Jesus Christ, Jesus Christ

Who are you? What have you sacrificed?

Jesus Christ Superstar

Do you think you're what they say you are?*

   The production of the single record ''Superstar'' was accomplished in September 1969, only two months or so after the song had been written; Murray Head was the singer chosen to record it. Released in late 1969, the recording only reached #74 during the seven weeks it was on the American charts.

   ''Superstar'' broke no popularity records at first outing. Its brazen questioning of Christ was too radical for many people. On the surface the record didn't appear to stir much interest in the American public. But John K. Maitland, the newly appointed head of Decca Records, was impressed by the preliminary work of the full opera he had heard and gave the monumental musical a full go-ahead.

   And monumental it was. The project called for eighteen months of work, four hundred hours of studio time, a cast of eleven lead singers, two choirs, six major rock musicians selected from the finest British groups, and a Moog synthesizer. As if that wasn't enough, also employed were the strings of the City of London and an eighty-five-piece orchestra directed by none other than Alan Doggett, who had first commissioned Webber and Rice to write Joseph and the Amazing Technicolor Dreamcoat. The man chosen to portray Jesus was Ian Gillan, star of the popular rock group Deep Purple.

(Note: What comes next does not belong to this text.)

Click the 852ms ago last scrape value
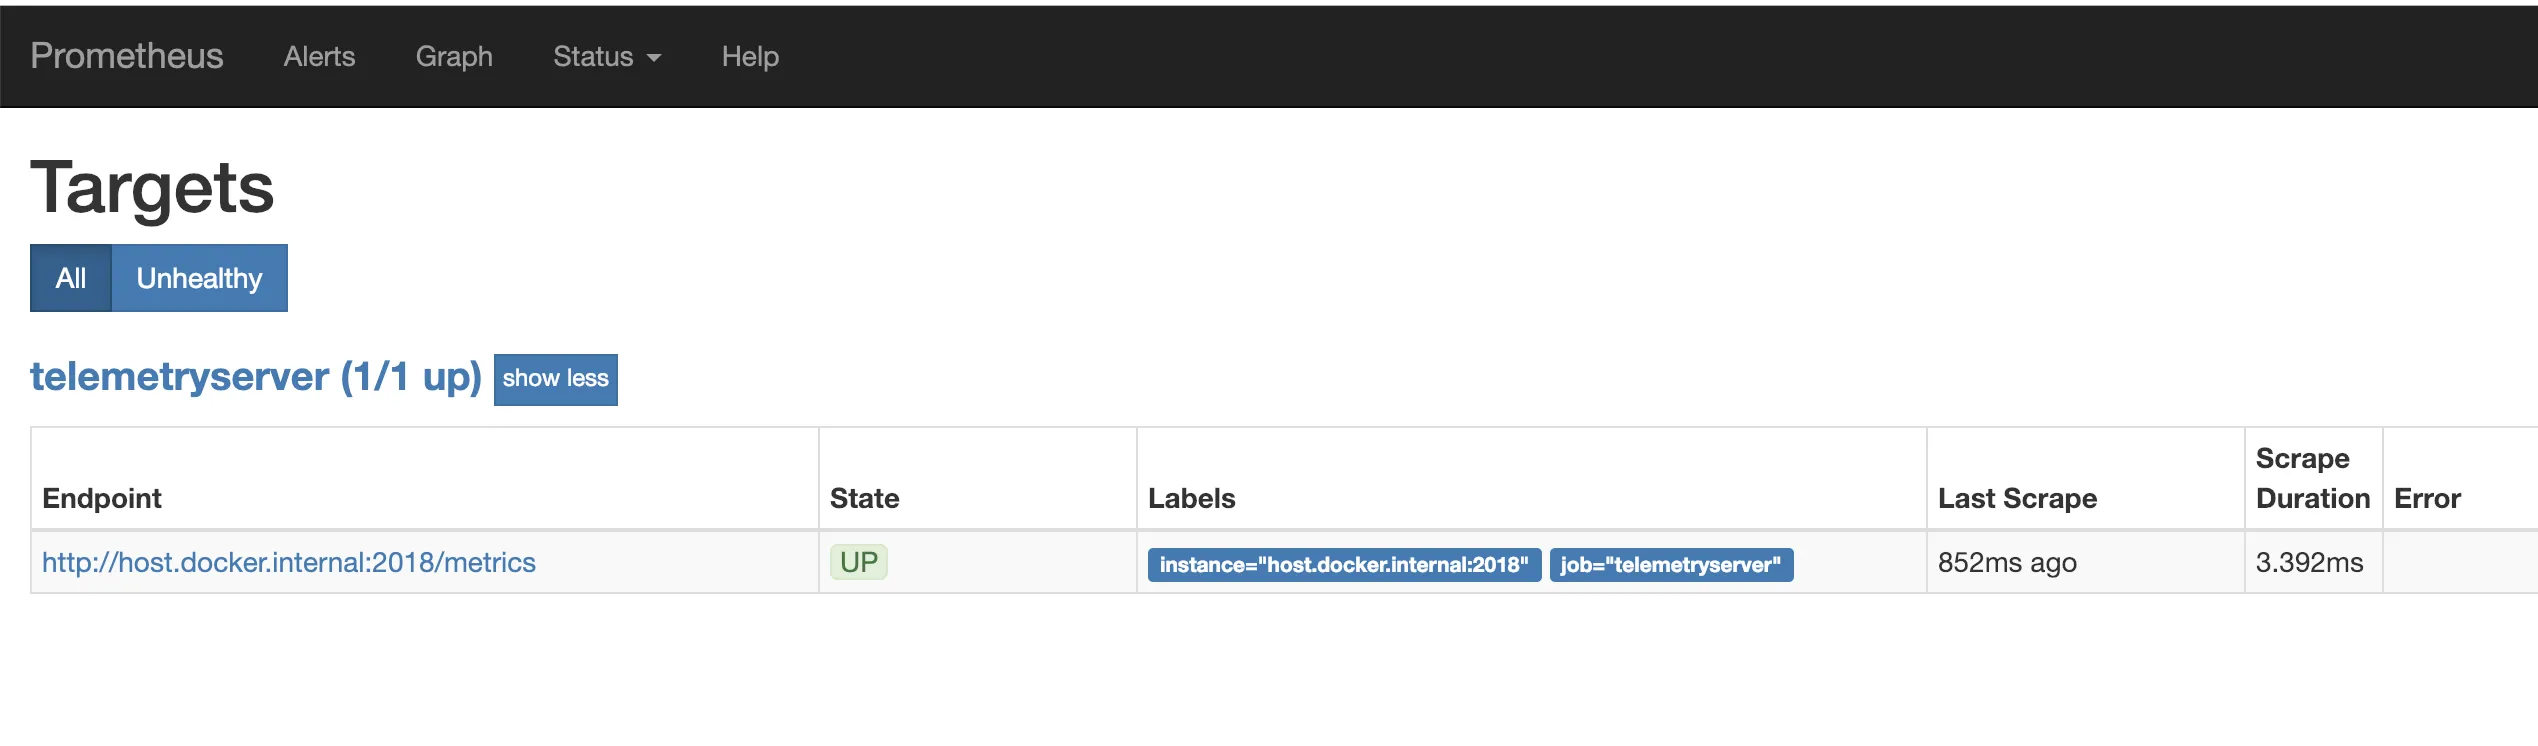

   Jesus Christ Superstar was tagged a ''rock opera,'' a term which had been first used in billing a highly successful work, Tommy, only

________________

*Jesus Christ Superstar. Words and music by Tim Rice and Andrew Lloyd Webber. © 1969 by Leeds Music Ltd., London, England. Sole selling agent Leeds Music Corporation. New York, New York for North, South and Central America. Used by permission. All rights reserved.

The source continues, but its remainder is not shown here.